After the show, we were in the lobby area to explore when a young boy was crying and appeared lost from his group. Since there was a large group with many teachers, I wasn’t too concerned about his well-being, and hesitated, knowing we would have no real way to communicate with him if we reached out.
Of all the adults and kids in the room, he focused on us and made a beeline in our direction. My husband said, “Awww…” which is surely universal in any language, and the boy explained something weepily in Hungarian. I nodded and smiled, took his hand and made the rounds to see if he recognized someone before bringing him to a friendly looking older woman, telling her I only spoke English, shrugging and gesturing sympathetically to him.
Turns out that type of body language of helping a lost child find his group is universal. And puppet shows are universally fun in any language.
Kermit the Frog & Miss Piggy Hang at the Center for Puppetry Arts
While Budapest has a fantastic kids puppet center, I really took for granted that Atlanta has one of the world’s most renown puppetry arts center at the Center for Puppetry Arts.
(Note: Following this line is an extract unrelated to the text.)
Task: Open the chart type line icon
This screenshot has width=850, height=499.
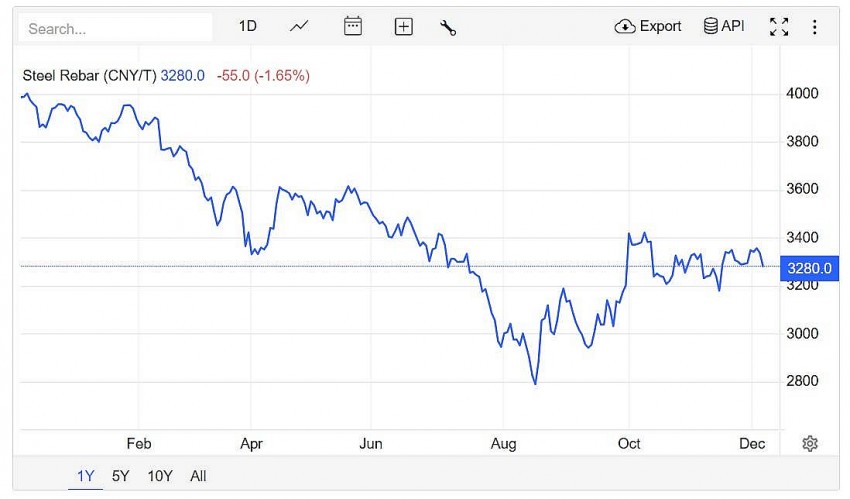Action: click(x=299, y=27)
If you’re not convinced, just remember that both Kermit the Frog and Jim Henson vouched for this place. On September 23, 1978, Kermit the Frog and his creator Jim Henson cut the ceremonial ribbon, and today is the largest American non-profit organization solely dedicated to the art of puppet theater.
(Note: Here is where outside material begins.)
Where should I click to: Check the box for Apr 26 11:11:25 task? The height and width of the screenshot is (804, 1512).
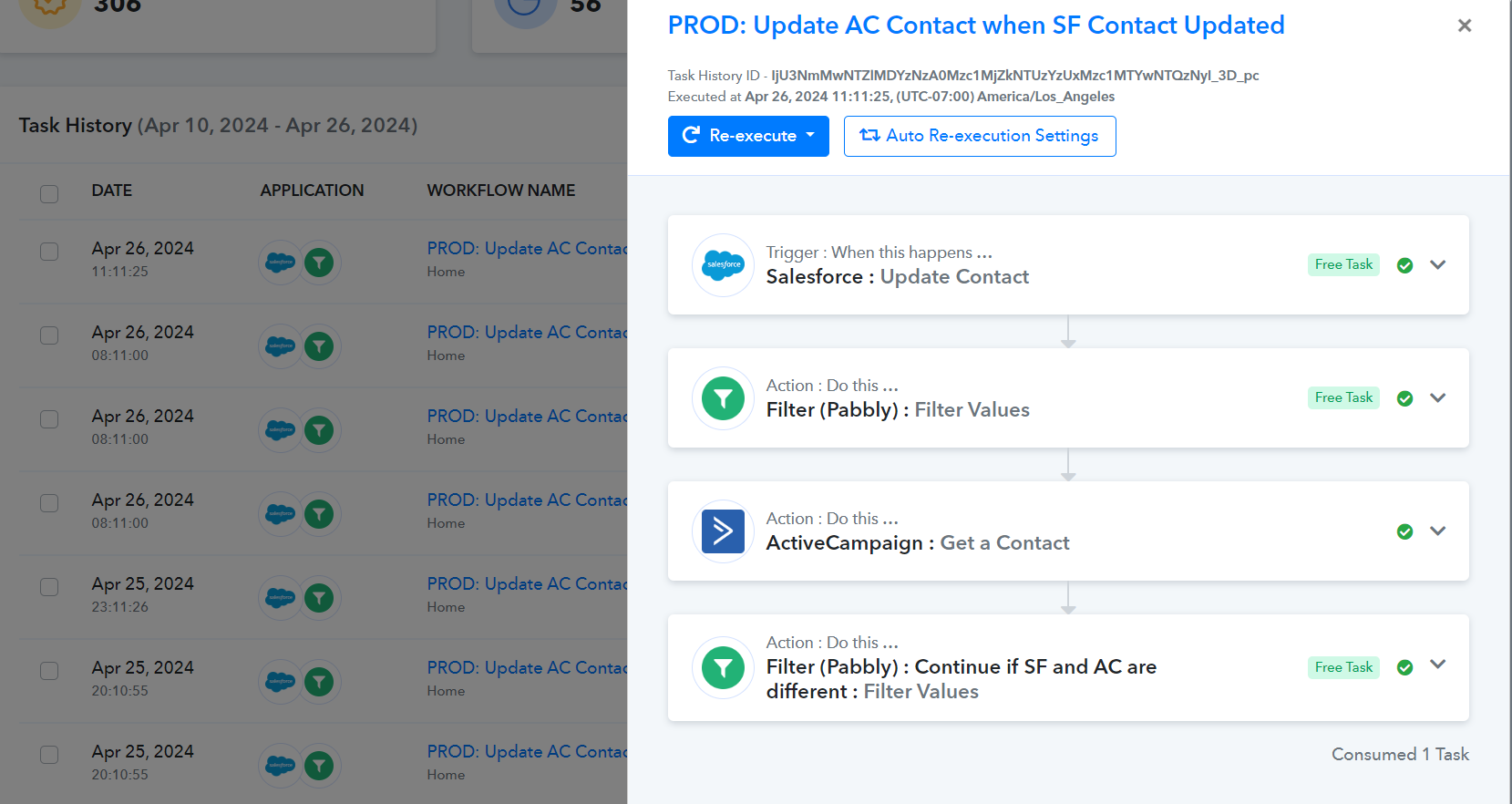coord(49,251)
The Center for Puppetry Arts in Atlanta features the Jim Henson collection with an interactive exhibit following his completely colorful and puppet filled imagination through his creations. Kids can see real Kermit the Frog and Miss Piggy puppets on display.
Jim Henson’s exhibit is definitely a must-see, but I personally love the Global Collection featuring puppets from around the world including Asia, Africa, Europe and the Americas. It’s a good history lesson for kids while they’re staring at breathtaking, and sometimes kind of creepy, puppets.
Puppet Shows for Teens and Adults
Most newcomers, and even longtime locals who don’t have puppets on their radar, will just assume that the Center for Puppetry Arts in Atlanta is just for kids. But that’s not really true. There are family series with shows featuring Pete the Cat and company (fun fact: Some of the Pete the Cat story books were written in part by Learning Groove music teacher and founder Michael Levine). Rudolph the Red Nose Reindeer is also an annual family favorite.
Planning tip: Get on the Center for Puppetry Arts email list and keep an eye out for Rudolph the Red Nose Reindeer preview tickets that go on sale in early November to enjoy a bit discount.
However, there are also plenty of shows for teens and adults. The XPT: Xperimental Puppetry Theater combines artists of all kinds of disciplines for bold, original puppetry works for adult audiences. The Ghastly Dreadfuls is also a favorite for adults who want to grab a beer from the pop-up cafe and enjoy some Halloween humor.
Extend the Fun at the Center for Puppetry Arts
Shows rotate throughout the year, and sell out quickly. I recommend upgrading your ticket to add on the puppet making workshop that happens directly after the show. Kids get to make paper puppet creations themed around the show, and there’s even a small puppet stage area where they can try it out for their parents. Just know that glue, markers and googly eyes abound. The Center for Puppetry Arts also offers Members Only Birthday parties with priority seating for live puppet shows, a special announcement honoring the birthday child, Create-a-Puppet workshop and souvenir puppet.
The Center for Puppetry Arts in Atlanta recently underwent an extensive renovation, and now has a new and improved (and totally child-irresistible) gift shop, playground and exhibits. Come a bit early to explore, and bring extra money if you plan to get out of the gift shop without too much puppet-inspired drama.
(This post contains affiliate links to promote a product or service I believe in. As always, my opinions are my own.)